The law granted Disney extraordinary powers of self-government, such as the ability to levy taxes and provide emergency services on land in central Florida that is home to the company’s sprawling theme park resort.

The loss of the Reedy Creek privileges would be a significant blow for Disney. But observers doubt rhetoric will become reality. The proposed change gives DeSantis the opportunity to grandstand for a national conservative base ahead of an expected presidential campaign. However, Walt Disney World remains one of Florida’s biggest employers, and a primary driver of tourism to the state.

“This is a really a marriage of convenience with Burbank and Orlando,” said Mark Pinsky, author of “The Gospel According to Disney” and a former Los Angeles Times reporter. “The cooler heads understand that they need each other.”

Over its 99-year existence, Disney has been a frequent political lightning rod on virtually all sides. Liberals criticized sexist princess narratives, as well as racism and culturally insensitive cultural depictions in “Dumbo” and “Aladdin.”

In Walt Disney himself, who founded the company with his brother Roy in 1923 and was politically conservative by Hollywood standards, the right long saw something of a kindred spirit.

While rarely explicitly religious, the company’s animated movies have been picked over by scholars for biblical parallels and symbolism. In 1937, Snow White uttered a short prayer for her dwarf companions. (“Bless the seven little men who have been so kind to me. And, may my dreams come true. Amen.”) The company even released a short film based on the tale of Noah’s Ark in 1959.

Some deep readings led to rumors that fed a growing moral panic. One conservative Christian organization accused Disney of including subliminal sex messages in “The Little Mermaid” and “The Lion King.”

As the culture changed, Disney films started including other religious traditions and philosophies. “The Lion King” draws on the Christian narrative of a son who becomes a savior but also incorporates elements of mysticism though the mandrill shaman Rafiki. The 2020 Pixar film “Soul” explores the idea of an afterlife, but one without any god.

Camarillo-based Ted Baehr, founder of the Christian Film and Television Commission and publisher of the film website Movieguide, said he’s heard from religious parents who had been giving up on Disney even before the controversy over’s Florida’s new law.

“I think it’s turned off a lot of people as it’s gotten more eclectic in its religious point of view,” Baehr said.

But scholars note that Disney, historically, has not exactly been on the bleeding edge of cultural change when it comes to social issues.
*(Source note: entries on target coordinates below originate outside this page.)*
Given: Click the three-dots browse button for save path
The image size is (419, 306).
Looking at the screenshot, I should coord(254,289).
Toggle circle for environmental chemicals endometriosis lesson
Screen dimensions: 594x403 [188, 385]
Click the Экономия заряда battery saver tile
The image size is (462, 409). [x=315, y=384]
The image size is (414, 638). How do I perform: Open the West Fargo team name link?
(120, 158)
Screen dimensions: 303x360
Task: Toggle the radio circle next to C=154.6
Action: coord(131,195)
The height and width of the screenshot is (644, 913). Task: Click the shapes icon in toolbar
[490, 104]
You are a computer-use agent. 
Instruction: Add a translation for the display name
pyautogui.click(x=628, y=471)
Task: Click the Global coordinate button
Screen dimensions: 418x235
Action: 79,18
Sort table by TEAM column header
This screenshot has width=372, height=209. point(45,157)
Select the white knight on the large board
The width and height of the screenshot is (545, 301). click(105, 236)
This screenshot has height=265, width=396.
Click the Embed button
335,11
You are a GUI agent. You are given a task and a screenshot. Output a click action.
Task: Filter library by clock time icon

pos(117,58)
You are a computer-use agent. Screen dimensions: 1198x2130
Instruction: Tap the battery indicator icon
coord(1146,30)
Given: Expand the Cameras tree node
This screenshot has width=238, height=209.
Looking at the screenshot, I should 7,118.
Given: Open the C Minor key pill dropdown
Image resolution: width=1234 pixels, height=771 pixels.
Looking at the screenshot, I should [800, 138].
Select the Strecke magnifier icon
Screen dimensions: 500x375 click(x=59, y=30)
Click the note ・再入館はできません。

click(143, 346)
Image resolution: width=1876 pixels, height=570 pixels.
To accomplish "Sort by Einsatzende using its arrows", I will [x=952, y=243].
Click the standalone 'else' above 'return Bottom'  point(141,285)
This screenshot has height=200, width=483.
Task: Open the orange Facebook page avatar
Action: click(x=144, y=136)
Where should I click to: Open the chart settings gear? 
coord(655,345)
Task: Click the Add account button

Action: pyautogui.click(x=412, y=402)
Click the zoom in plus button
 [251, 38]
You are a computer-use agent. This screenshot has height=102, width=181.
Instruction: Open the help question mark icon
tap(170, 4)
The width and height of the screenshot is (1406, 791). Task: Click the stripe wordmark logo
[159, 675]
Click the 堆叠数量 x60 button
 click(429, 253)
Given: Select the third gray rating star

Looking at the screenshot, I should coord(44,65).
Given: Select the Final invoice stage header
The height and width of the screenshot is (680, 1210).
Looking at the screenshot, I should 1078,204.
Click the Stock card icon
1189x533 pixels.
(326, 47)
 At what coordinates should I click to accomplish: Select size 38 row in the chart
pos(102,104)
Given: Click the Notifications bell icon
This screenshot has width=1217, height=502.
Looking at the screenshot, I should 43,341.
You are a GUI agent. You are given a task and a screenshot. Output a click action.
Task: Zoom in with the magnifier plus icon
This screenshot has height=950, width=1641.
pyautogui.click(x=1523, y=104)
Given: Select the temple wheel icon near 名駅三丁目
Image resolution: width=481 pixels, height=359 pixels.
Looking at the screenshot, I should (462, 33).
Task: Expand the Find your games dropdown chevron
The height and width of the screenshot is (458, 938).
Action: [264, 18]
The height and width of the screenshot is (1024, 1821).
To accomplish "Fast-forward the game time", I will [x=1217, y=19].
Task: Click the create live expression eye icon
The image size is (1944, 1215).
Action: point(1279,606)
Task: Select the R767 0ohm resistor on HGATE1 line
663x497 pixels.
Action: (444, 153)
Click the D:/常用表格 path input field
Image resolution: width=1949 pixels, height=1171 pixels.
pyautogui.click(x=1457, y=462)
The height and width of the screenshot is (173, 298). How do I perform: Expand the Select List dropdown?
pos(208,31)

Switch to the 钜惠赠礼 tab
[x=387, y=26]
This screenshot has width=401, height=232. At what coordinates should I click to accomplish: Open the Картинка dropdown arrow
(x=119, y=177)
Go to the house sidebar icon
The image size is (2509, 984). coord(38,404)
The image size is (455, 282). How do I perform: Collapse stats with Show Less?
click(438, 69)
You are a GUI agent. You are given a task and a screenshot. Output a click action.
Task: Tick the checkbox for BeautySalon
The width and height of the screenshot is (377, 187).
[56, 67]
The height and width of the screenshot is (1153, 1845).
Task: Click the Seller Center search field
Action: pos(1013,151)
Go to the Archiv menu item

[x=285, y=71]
Rather, Disney’s evolution on inclusivity reflects broader shifts in society. That increasingly includes openness to more queer storylines in films that might be watched by kids.

“The young people that I’m teaching in college now? They have no problem with trans characters,” Bidmead said. “They have no problem with any of this. So I think that will make it very difficult for a small group of the religious right to cancel Disney.”

At least one conservative media organization has used the furor as an opportunity to promote its own family-friendly content operations as an alternative for Christian parents.

The Daily Wire, founded by political commentator Ben Shapiro and filmmaker Jeremy Boreing, held a town hall in the wake of the controversy to announce DW Kids, its children’s content arm, with plans to invest $100 million over three years. Boreing said the strategy has been in the works for months, and that it is not meant to draw conservatives away from Disney.

“Disney is driving their own audience away,” Boreing said in an emailed response to The Times. “We are simply providing an alternative for that audience.”

Pinsky said he doubts there will be enough of a backlash against Disney to harm its bottom line, citing the failure of the Southern Baptists’ boycott.

Disney’s then-chief executive, Michael Eisner, refused to entertain the group’s demands, dismissing the company’s critics as “nuts” in a 1997 interview on “60 Minutes.” The boycott officially ended in 2005, without so much as an olive branch from Burbank.

“They thought they had picked a fight that they could win,” Pinsky said of the Southern Baptists. “That’s a lingering lesson about the boycott. When they thought they were holding three aces, it turned out that they had a pair of deuces.”